La charge personnelle de Richard III reste l'un des gestes les plus spectaculaires et débattus de l'histoire militaire anglaise. Plusieurs explications sont plausibles : Richard était un combattant expérimenté et courageux (il avait combattu à Barnet et Tewkesbury) ; il voyait l'occasion de trancher le conflit d'un seul coup en tuant son adversaire ; il savait peut-être que les Stanley allaient trahir et voulut frapper avant qu'ils interviennent. Cette charge, audacieuse jusqu'à la témérité, faillit réussir, Richard s'approcha très près d'Henri Tudor. Mais le terrain marécageux ralentit ses chevaux et les Stanley intervinrent. Ce fut sa mort.

Quand et comment le corps de Richard III fut-il retrouvé ?

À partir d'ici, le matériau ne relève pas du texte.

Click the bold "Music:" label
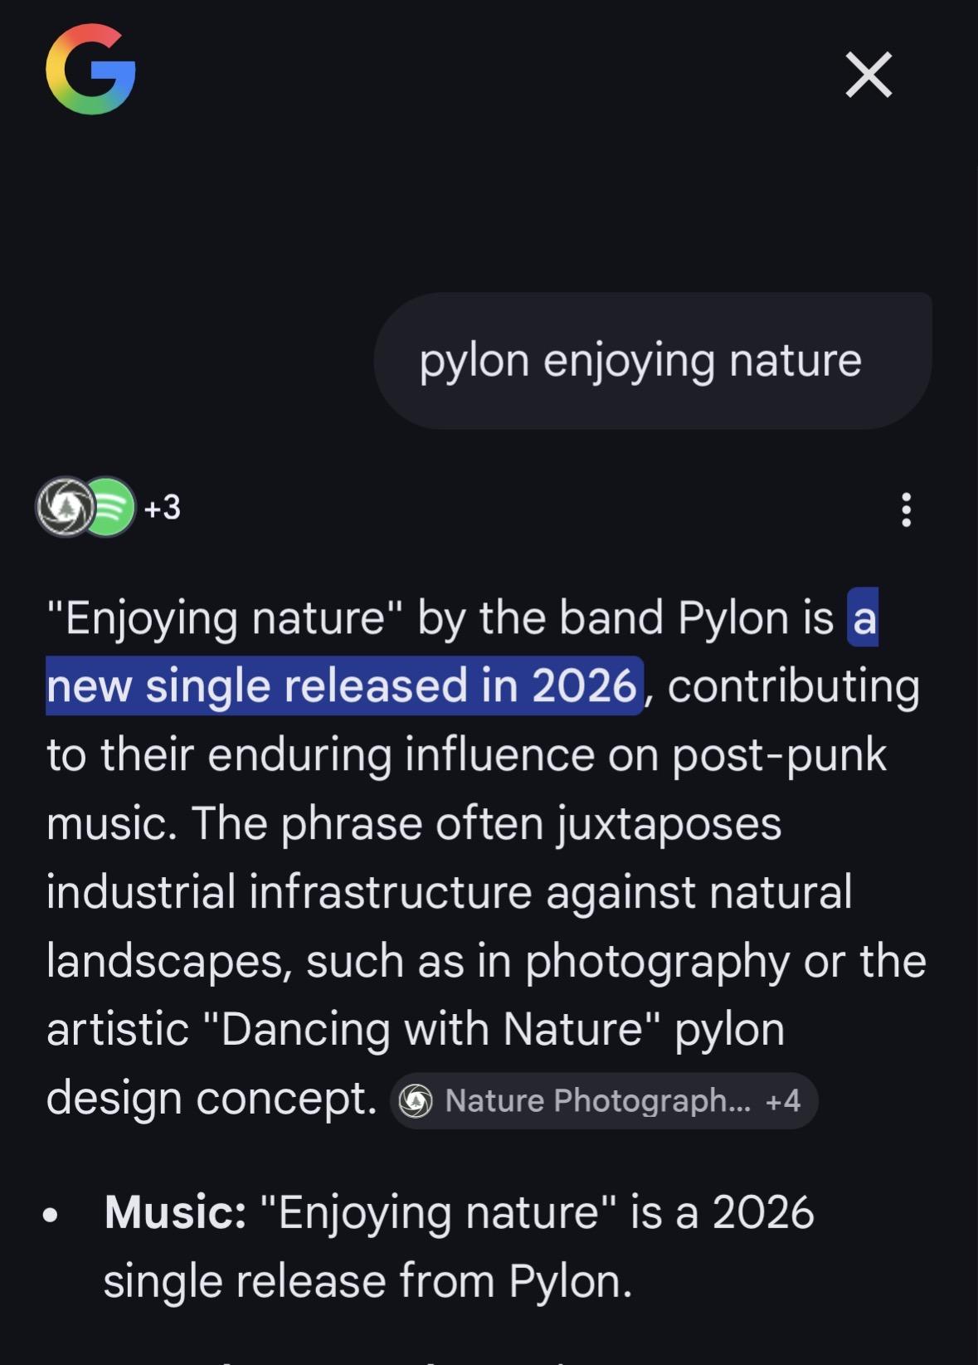This screenshot has height=1365, width=978. coord(175,1212)
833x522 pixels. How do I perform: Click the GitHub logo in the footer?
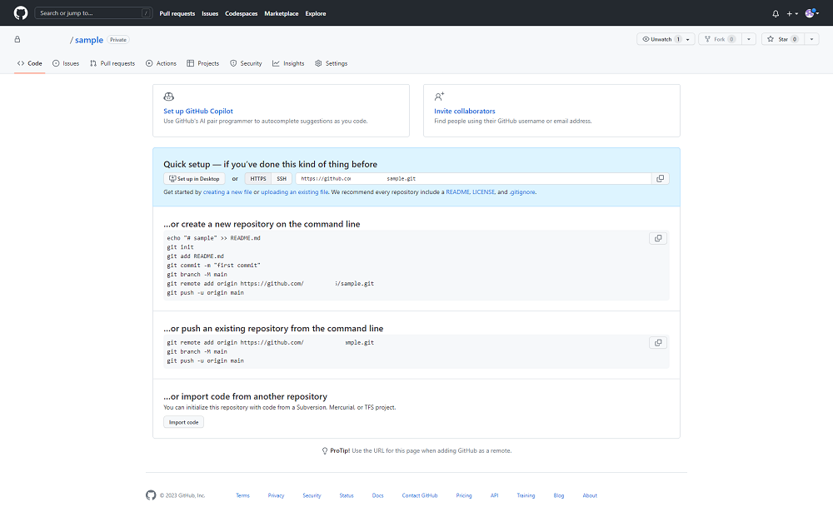click(151, 495)
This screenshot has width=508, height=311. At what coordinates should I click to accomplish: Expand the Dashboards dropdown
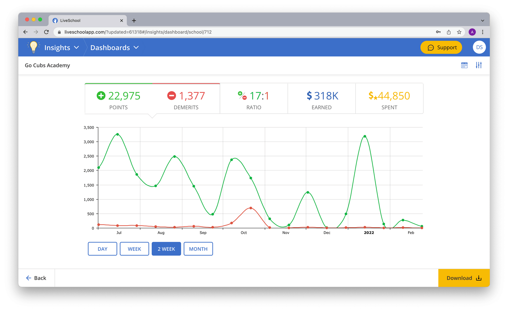click(114, 47)
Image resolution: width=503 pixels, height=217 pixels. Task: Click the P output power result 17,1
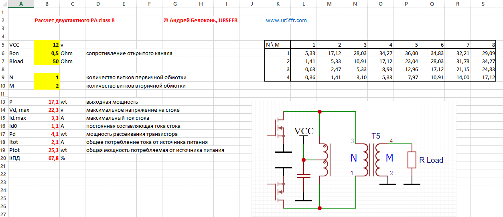click(47, 102)
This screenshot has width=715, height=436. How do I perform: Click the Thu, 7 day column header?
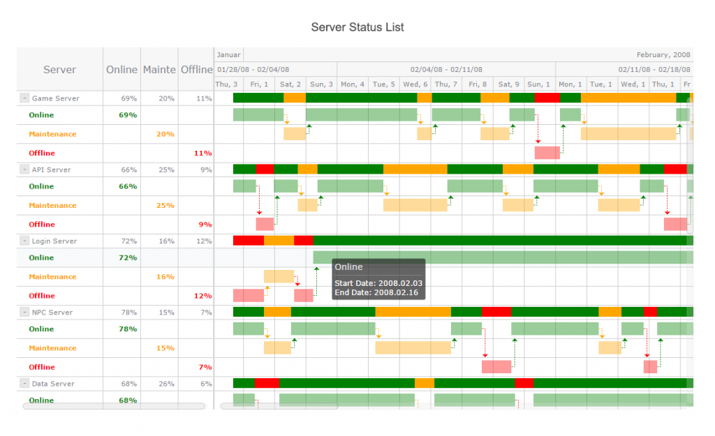tap(445, 84)
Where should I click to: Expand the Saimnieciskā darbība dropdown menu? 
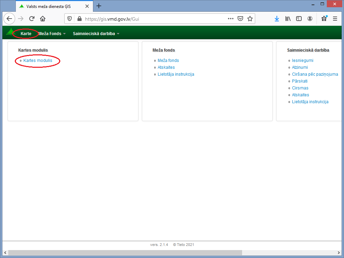tap(96, 34)
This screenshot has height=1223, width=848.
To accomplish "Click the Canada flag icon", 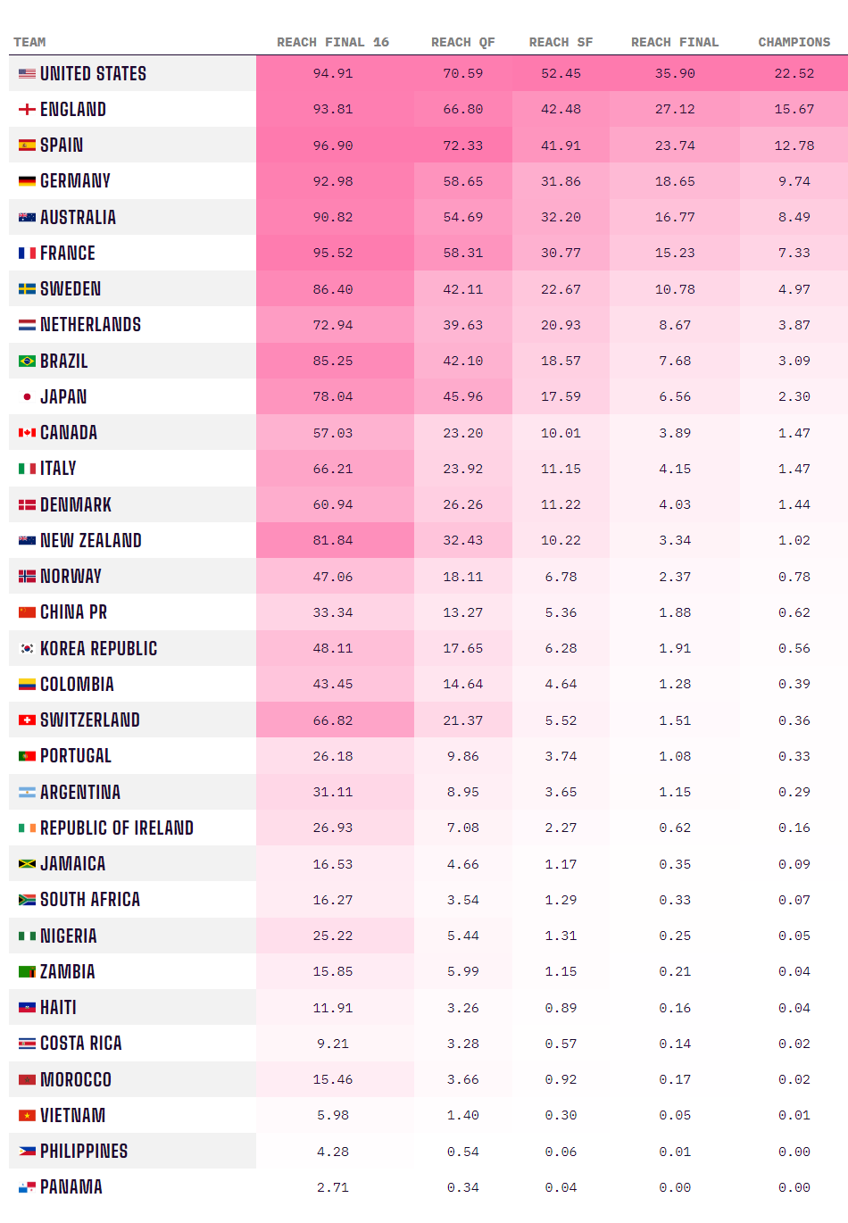I will [x=28, y=433].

Le corps de Richard III fut retrouvé en septembre 2012 lors de fouilles archéologiques conduites par l'Université de Leicester sous un parking de la ville, sur le site de l'ancienne église des Greyfriars où il avait été enterré après la bataille. L'identification fut confirmée en février 2013 par analyse d'ADN comparé avec des descendants maternels vivants. Le squelette présente une scoliose importante (une courbure de la colonne vertébrale), plusieurs blessures à la tête dont deux mortelles (fractures du crâne) et une blessure pénétrante à la hanche. Ces blessures correspondent aux récits de la bataille. Richard fut réinhumé avec les honneurs royaux à la cathédrale de Leicester en mars 2015.